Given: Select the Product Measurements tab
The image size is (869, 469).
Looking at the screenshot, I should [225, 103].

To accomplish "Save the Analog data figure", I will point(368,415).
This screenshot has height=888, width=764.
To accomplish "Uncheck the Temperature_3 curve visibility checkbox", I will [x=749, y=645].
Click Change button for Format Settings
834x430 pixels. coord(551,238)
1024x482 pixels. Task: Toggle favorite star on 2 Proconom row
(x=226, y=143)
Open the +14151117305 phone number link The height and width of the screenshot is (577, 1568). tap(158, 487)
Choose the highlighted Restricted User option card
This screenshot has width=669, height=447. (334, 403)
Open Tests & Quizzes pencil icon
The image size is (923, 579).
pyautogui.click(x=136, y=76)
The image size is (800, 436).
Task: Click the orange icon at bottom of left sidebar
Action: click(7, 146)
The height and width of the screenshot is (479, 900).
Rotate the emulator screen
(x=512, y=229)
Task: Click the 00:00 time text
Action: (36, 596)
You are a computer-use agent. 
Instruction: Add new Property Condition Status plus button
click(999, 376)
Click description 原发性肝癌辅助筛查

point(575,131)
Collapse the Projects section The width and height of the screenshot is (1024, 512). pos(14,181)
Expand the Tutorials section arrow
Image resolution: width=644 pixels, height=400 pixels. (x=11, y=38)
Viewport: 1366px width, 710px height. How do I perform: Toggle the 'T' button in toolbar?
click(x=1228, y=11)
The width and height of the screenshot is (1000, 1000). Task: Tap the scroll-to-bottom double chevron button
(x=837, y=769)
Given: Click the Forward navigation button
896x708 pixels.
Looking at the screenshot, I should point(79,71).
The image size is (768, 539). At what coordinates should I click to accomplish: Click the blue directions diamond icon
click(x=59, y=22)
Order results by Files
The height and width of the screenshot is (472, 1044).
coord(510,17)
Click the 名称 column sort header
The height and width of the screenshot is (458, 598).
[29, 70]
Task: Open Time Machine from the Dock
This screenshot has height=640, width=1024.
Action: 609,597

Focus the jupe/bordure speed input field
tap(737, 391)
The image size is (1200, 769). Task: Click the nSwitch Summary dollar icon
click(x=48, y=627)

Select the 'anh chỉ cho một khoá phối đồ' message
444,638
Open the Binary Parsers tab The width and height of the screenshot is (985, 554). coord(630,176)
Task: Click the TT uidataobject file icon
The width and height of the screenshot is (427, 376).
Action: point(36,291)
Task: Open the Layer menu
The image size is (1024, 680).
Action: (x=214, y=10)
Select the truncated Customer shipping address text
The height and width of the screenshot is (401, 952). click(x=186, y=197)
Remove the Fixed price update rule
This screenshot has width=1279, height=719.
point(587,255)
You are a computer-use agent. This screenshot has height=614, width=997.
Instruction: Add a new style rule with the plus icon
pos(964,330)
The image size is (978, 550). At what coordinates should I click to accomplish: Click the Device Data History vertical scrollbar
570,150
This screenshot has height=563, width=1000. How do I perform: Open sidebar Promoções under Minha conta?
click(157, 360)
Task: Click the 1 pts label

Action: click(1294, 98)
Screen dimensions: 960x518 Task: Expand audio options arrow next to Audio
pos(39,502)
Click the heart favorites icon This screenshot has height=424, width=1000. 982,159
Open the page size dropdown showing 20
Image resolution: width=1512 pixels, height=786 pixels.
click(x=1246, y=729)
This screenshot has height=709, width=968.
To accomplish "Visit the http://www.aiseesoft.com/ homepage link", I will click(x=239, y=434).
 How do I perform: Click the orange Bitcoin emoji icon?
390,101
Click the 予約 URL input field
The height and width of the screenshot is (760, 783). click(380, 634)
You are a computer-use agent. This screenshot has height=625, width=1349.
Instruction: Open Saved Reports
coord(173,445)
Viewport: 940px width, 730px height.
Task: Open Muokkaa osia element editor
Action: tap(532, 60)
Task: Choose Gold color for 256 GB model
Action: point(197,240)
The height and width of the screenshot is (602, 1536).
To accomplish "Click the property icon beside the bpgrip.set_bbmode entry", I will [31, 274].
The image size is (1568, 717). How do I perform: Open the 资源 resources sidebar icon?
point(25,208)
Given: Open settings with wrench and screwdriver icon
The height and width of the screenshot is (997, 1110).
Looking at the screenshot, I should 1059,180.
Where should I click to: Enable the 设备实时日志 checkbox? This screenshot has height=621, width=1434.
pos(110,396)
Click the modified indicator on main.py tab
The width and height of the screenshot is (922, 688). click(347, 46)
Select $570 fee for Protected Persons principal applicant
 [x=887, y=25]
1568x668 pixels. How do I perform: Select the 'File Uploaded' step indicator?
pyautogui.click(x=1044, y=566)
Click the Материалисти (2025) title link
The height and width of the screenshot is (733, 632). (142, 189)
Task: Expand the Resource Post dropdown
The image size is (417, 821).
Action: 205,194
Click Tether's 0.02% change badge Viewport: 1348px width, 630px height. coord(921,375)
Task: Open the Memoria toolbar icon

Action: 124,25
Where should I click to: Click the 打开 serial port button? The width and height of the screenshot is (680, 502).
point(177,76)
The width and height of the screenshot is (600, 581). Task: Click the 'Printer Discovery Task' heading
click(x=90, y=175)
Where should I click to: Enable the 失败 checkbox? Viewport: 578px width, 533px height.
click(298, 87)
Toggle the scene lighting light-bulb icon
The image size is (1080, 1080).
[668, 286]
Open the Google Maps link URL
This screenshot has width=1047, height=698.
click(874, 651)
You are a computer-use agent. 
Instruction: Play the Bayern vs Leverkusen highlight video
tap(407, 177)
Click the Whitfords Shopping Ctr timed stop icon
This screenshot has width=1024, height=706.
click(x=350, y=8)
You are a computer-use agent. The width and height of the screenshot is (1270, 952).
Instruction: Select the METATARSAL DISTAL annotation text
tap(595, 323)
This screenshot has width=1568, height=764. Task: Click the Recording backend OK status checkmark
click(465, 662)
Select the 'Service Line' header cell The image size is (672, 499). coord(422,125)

= = = = =

#### [Work required]
Transcribe all entries exactly as they appear above.

#### [Exercise output]
Given: Select the Product Measurements tab
The image size is (869, 469).
Looking at the screenshot, I should [225, 103].

To accomplish "Save the Analog data figure", I will point(368,415).
This screenshot has height=888, width=764.
To accomplish "Uncheck the Temperature_3 curve visibility checkbox", I will [x=749, y=645].
Click Change button for Format Settings
834x430 pixels. coord(551,238)
1024x482 pixels. Task: Toggle favorite star on 2 Proconom row
(x=226, y=143)
Open the +14151117305 phone number link The height and width of the screenshot is (577, 1568). tap(158, 487)
Choose the highlighted Restricted User option card
This screenshot has width=669, height=447. (334, 403)
Open Tests & Quizzes pencil icon
The image size is (923, 579).
pyautogui.click(x=136, y=76)
The image size is (800, 436).
Task: Click the orange icon at bottom of left sidebar
Action: click(7, 146)
The height and width of the screenshot is (479, 900).
Rotate the emulator screen
(x=512, y=229)
Task: Click the 00:00 time text
Action: (36, 596)
You are a computer-use agent. 
Instruction: Add new Property Condition Status plus button
click(999, 376)
Click description 原发性肝癌辅助筛查

point(575,131)
Collapse the Projects section The width and height of the screenshot is (1024, 512). pos(14,181)
Expand the Tutorials section arrow
Image resolution: width=644 pixels, height=400 pixels. (x=11, y=38)
Viewport: 1366px width, 710px height. How do I perform: Toggle the 'T' button in toolbar?
click(x=1228, y=11)
The width and height of the screenshot is (1000, 1000). Task: Tap the scroll-to-bottom double chevron button
(x=837, y=769)
Given: Click the Forward navigation button
896x708 pixels.
Looking at the screenshot, I should point(79,71).
The image size is (768, 539). At what coordinates should I click to accomplish: Click the blue directions diamond icon
click(x=59, y=22)
Order results by Files
The height and width of the screenshot is (472, 1044).
coord(510,17)
Click the 名称 column sort header
The height and width of the screenshot is (458, 598).
[29, 70]
Task: Open Time Machine from the Dock
This screenshot has height=640, width=1024.
Action: 609,597

Focus the jupe/bordure speed input field
tap(737, 391)
The image size is (1200, 769). Task: Click the nSwitch Summary dollar icon
click(x=48, y=627)

Select the 'anh chỉ cho một khoá phối đồ' message
444,638
Open the Binary Parsers tab The width and height of the screenshot is (985, 554). coord(630,176)
Task: Click the TT uidataobject file icon
The width and height of the screenshot is (427, 376).
Action: point(36,291)
Task: Open the Layer menu
The image size is (1024, 680).
Action: (x=214, y=10)
Select the truncated Customer shipping address text
The height and width of the screenshot is (401, 952). click(x=186, y=197)
Remove the Fixed price update rule
This screenshot has width=1279, height=719.
point(587,255)
You are a computer-use agent. This screenshot has height=614, width=997.
Instruction: Add a new style rule with the plus icon
pos(964,330)
The image size is (978, 550). At what coordinates should I click to accomplish: Click the Device Data History vertical scrollbar
570,150
This screenshot has height=563, width=1000. How do I perform: Open sidebar Promoções under Minha conta?
click(157, 360)
Task: Click the 1 pts label

Action: click(1294, 98)
Screen dimensions: 960x518 Task: Expand audio options arrow next to Audio
pos(39,502)
Click the heart favorites icon This screenshot has height=424, width=1000. 982,159
Open the page size dropdown showing 20
Image resolution: width=1512 pixels, height=786 pixels.
click(x=1246, y=729)
This screenshot has height=709, width=968.
To accomplish "Visit the http://www.aiseesoft.com/ homepage link", I will click(x=239, y=434).
 How do I perform: Click the orange Bitcoin emoji icon?
390,101
Click the 予約 URL input field
The height and width of the screenshot is (760, 783). click(380, 634)
You are a computer-use agent. This screenshot has height=625, width=1349.
Instruction: Open Saved Reports
coord(173,445)
Viewport: 940px width, 730px height.
Task: Open Muokkaa osia element editor
Action: tap(532, 60)
Task: Choose Gold color for 256 GB model
Action: point(197,240)
The height and width of the screenshot is (602, 1536).
To accomplish "Click the property icon beside the bpgrip.set_bbmode entry", I will [31, 274].
The image size is (1568, 717). How do I perform: Open the 资源 resources sidebar icon?
point(25,208)
Given: Open settings with wrench and screwdriver icon
The height and width of the screenshot is (997, 1110).
Looking at the screenshot, I should 1059,180.
Where should I click to: Enable the 设备实时日志 checkbox? This screenshot has height=621, width=1434.
pos(110,396)
Click the modified indicator on main.py tab
The width and height of the screenshot is (922, 688). click(347, 46)
Select $570 fee for Protected Persons principal applicant
 [x=887, y=25]
1568x668 pixels. How do I perform: Select the 'File Uploaded' step indicator?
pyautogui.click(x=1044, y=566)
Click the Материалисти (2025) title link
The height and width of the screenshot is (733, 632). (142, 189)
Task: Expand the Resource Post dropdown
The image size is (417, 821).
Action: 205,194
Click Tether's 0.02% change badge Viewport: 1348px width, 630px height. coord(921,375)
Task: Open the Memoria toolbar icon

Action: 124,25
Where should I click to: Click the 打开 serial port button? The width and height of the screenshot is (680, 502).
point(177,76)
The width and height of the screenshot is (600, 581). Task: Click the 'Printer Discovery Task' heading
click(x=90, y=175)
Where should I click to: Enable the 失败 checkbox? Viewport: 578px width, 533px height.
click(298, 87)
Toggle the scene lighting light-bulb icon
The image size is (1080, 1080).
[668, 286]
Open the Google Maps link URL
This screenshot has width=1047, height=698.
click(874, 651)
You are a computer-use agent. 
Instruction: Play the Bayern vs Leverkusen highlight video
tap(407, 177)
Click the Whitfords Shopping Ctr timed stop icon
This screenshot has width=1024, height=706.
click(x=350, y=8)
You are a computer-use agent. The width and height of the screenshot is (1270, 952).
Instruction: Select the METATARSAL DISTAL annotation text
tap(595, 323)
This screenshot has width=1568, height=764. Task: Click the Recording backend OK status checkmark
click(465, 662)
Select the 'Service Line' header cell The image size is (672, 499). coord(422,125)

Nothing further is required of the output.